The Motovun Film Festival is aiming to go back to its “radical roots” for the 17th edition’s programme, which runs July 26-30.

The main programme of 21 films is:

  • Kelly+Victor, Kieran Evans
  • Bad Hair, Mariana Rondon
  • Black Coal. Thin Ice, Diao Yinan
  • Boyhood, Richard Linklater
  • All Is Lost, J. C. Chandor
  • Stratos, Yannis Economides
  • Ida, Pawel Pawlikowski
  • In Order Of Disappearance, Peter Molland
  • Force Majeure – Turist, Ruben Ostlund
  • Varvari, Ivan Ikić
  • Ana Ana, Petr Lom
  • Djeca Tranzicije, Matija Vukšić
  • Paris Of The North, Hafsteinn Gunnar Sigurdsson
  • Frank, Lenny Abrahamson
  • Broj 55, Kristijan Milić
  • Police Officer’s Wife, Phillip Groening
  • Tribe, Miroslav Slaboshpitsky
  • Blind, Eskil Vogt
  • Human Capital, Paolo Virzi
  • Final Cut, Gyorgy Palfi

A surprise film will be added later.

The unusual ‘jury in exile’ will be comprised of people live in exile, are under house arrest or experience travel bans. Femen’s Inna Schevchenko from the Ukraine will be in Motovun but remote jurors will include Natalia Kaliada and Nicolai Khalezin of the Belarus Free Theatre and Syria’s Ala’a Basatneh better known as #chicagogirl; and there will be an ‘empty chair’ on the jury in honour of Ukranian filmmaker Oleg Sentsov, who is currently in Lefortovo prison.
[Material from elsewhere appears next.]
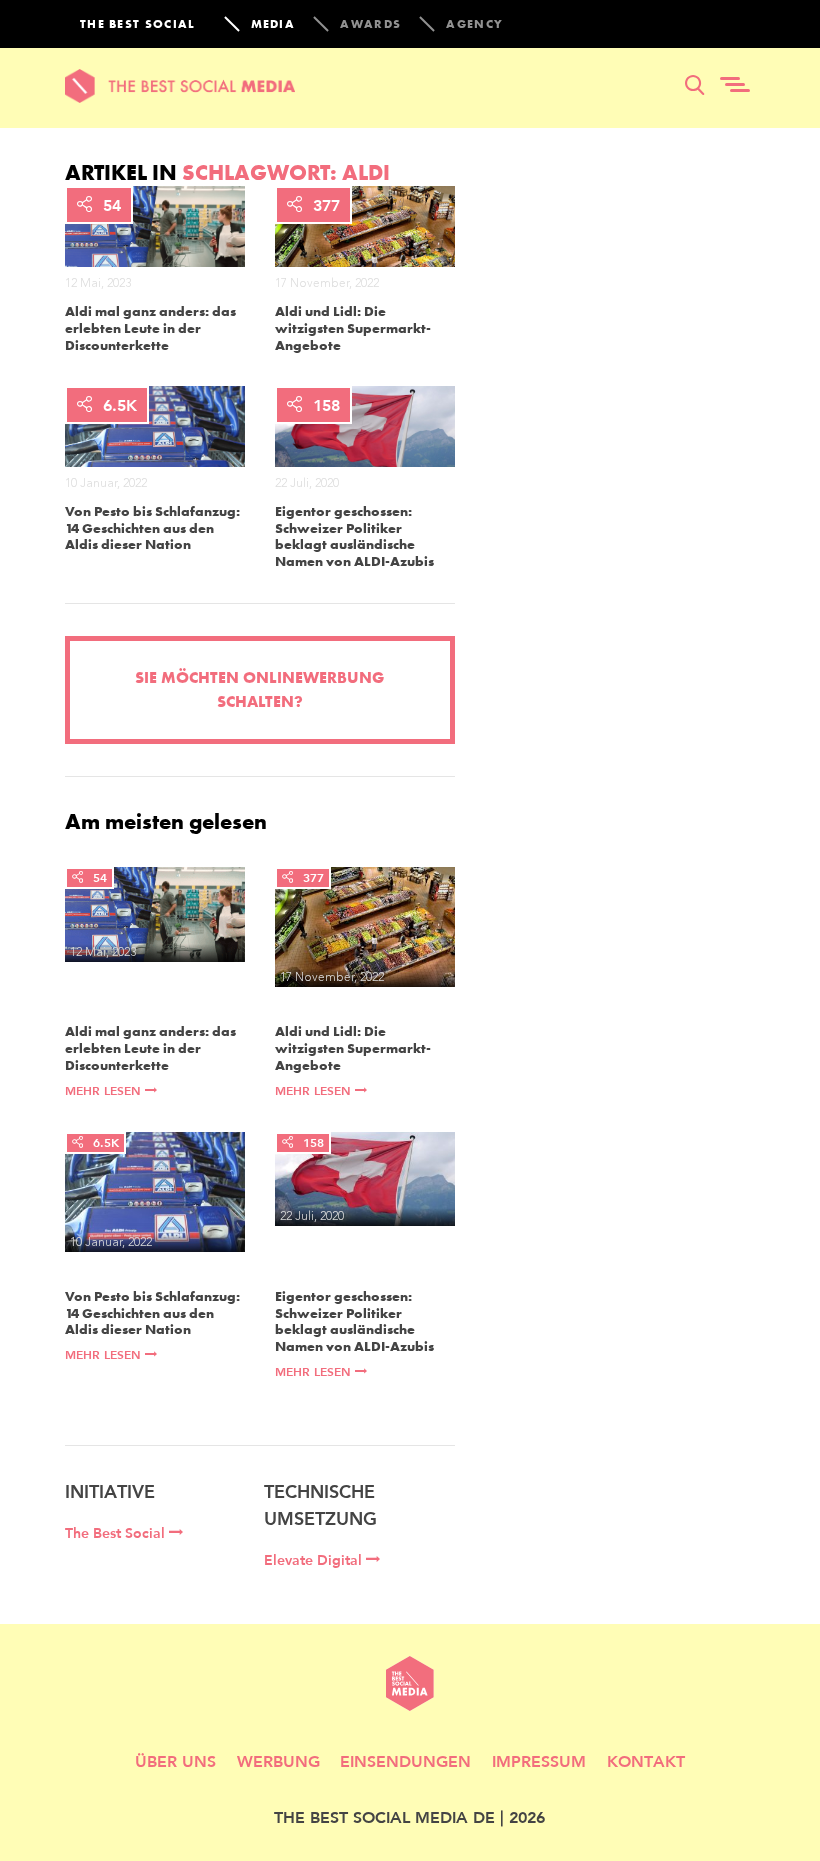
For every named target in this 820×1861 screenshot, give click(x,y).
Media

“If last year was the year we ‘cheered-up’ our selection, by taking back more ‘crowd pleasers’ into the Main Square,” said festival president (and film producer) Mike Downey. “Having gone down a depressing “post Communist angst” route in previous years - this year we have gone for films and sidebars which are not only entertaining but also socially engaged and many with a strong human rights element. Film can be an agent for change – and so can a film festival, and this is the route we have taken this year.”

Guests headed to the Croatian mountain town this year will include Stephen Daldry, presenting Billy Elliott during the 30th anniversary of the UK miners’ strike, Ida writer Rebecca Lenkiewicz, Icelandic author Haffstein Gunnar Sigurdsson, Russian director Andrej Zvjagintsev [pictured] (who will collect the Maverick Award), and Croatian musician Arsen Dedic.

Turkey will be the partner country of 2014, with filmmakers such as Yesim Ustaoglu coming to Motovun for a programme of eight Turkish features.

One programme innovation will be screening children’s and youth films from Buzz@teen in the neighbouring town of Buzet. Titles will include Antboy, Supernova, Baikonur and We Are The Best!

A strand of artists’ documentaries will include the Nick Cave project 20,000 Days on Earth directed by Iain Forsyth and Jane Pollard, Damjan Kozole’s Projekt: Rak and Michel Gondry’s Is The Man Who Is Tall Happy?.

There will also be 30 short films in the programme.